Biochemist and protein crystallographer Dr. Oliver Daumke of the Max Delbruck Center for Molecular Medicine (MDC) Berlin-Buch, Germany, has won the “Bayer Early Excellence in Science Award 2010” in the biology category. He will receive the prize worth EUR 10,000 for his contributions to the understanding of the structure and function of GTP-binding (G) proteins next spring in Berlin. Together with him, two other scientists, Professor Nicolai Cramer (Lausanne, Switzerland) and Dr. Andreas Walther (Helsinki, Finland) will also be honored and receive EUR 10,000 each. G proteins play an important role in cellular signaling pathways and in the defense against infections. The Bayer Foundation presents this award to talented young scientists in the early stages of their academic careers.
G proteins can act as molecular switches that control growth signals in biological cells. Other G proteins function as molecular motors that deform cellular membranes. The group headed by Dr. Daumke investigates the differences and similarities between these two classes of G proteins. The researchers hope that their findings will help develop new strategies to treat diseases such as cancer, diabetes or flu.
Only recently, Dr.

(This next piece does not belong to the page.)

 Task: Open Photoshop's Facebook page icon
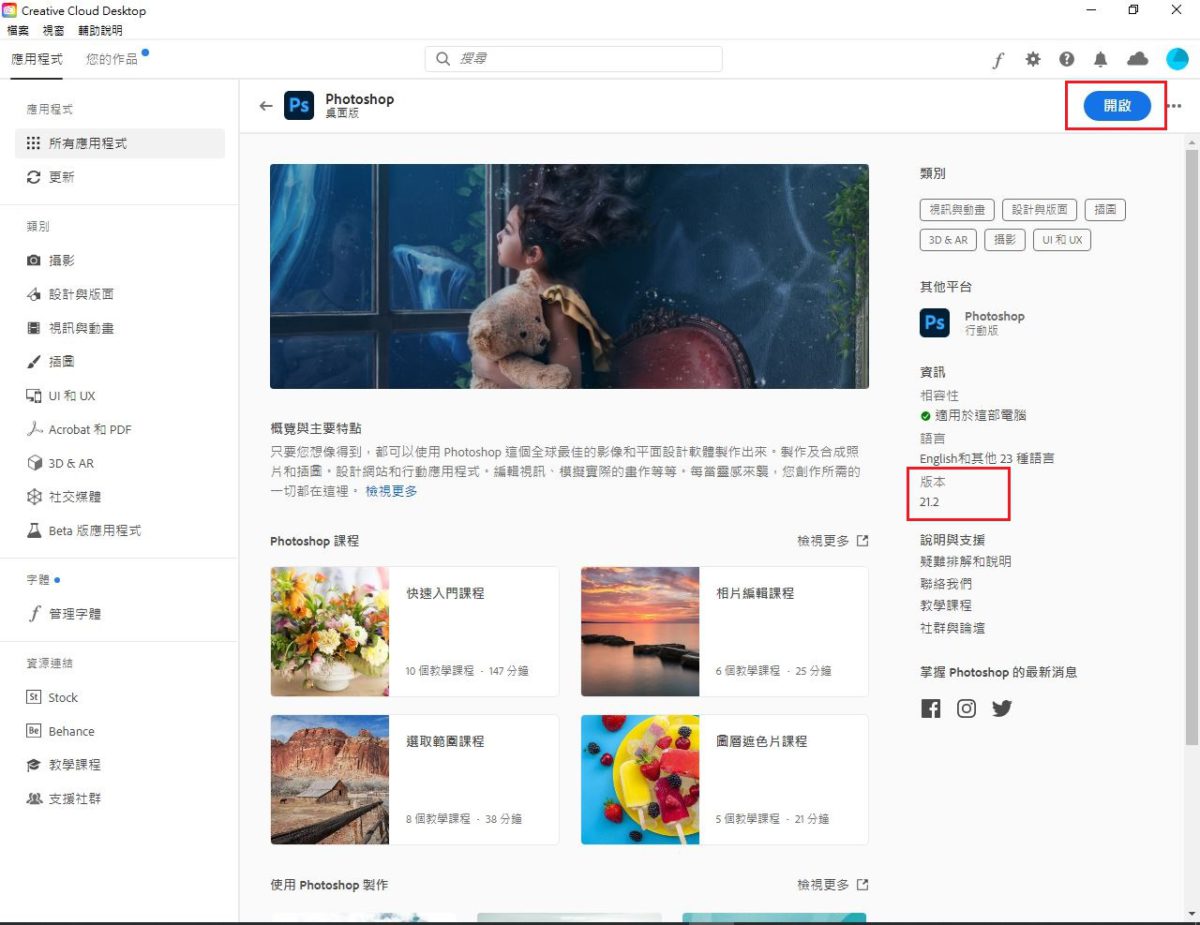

Daumke – together with virologists in Freiburg, Germany – elucidated how the human immune system is activated to fight against new, unknown flu viruses. They showed how a G protein called MxA stops flu viruses from replicating.
Dr. Daumke came to the MDC in 2007 as Helmholtz Young Investigator. Prior to his position in Berlin he was a researcher at the Laboratory for Molecular Biology in Cambridge (England). In September this year he was named Junior Professor at the Charité – Universitätsmedizin Berlin. His previous awards include a grant within the Human Frontier Science Program, the Otto Hahn Medal of the Max Planck Society and the Klaus Liebrecht Prize for the best PhD thesis at the University of Cologne.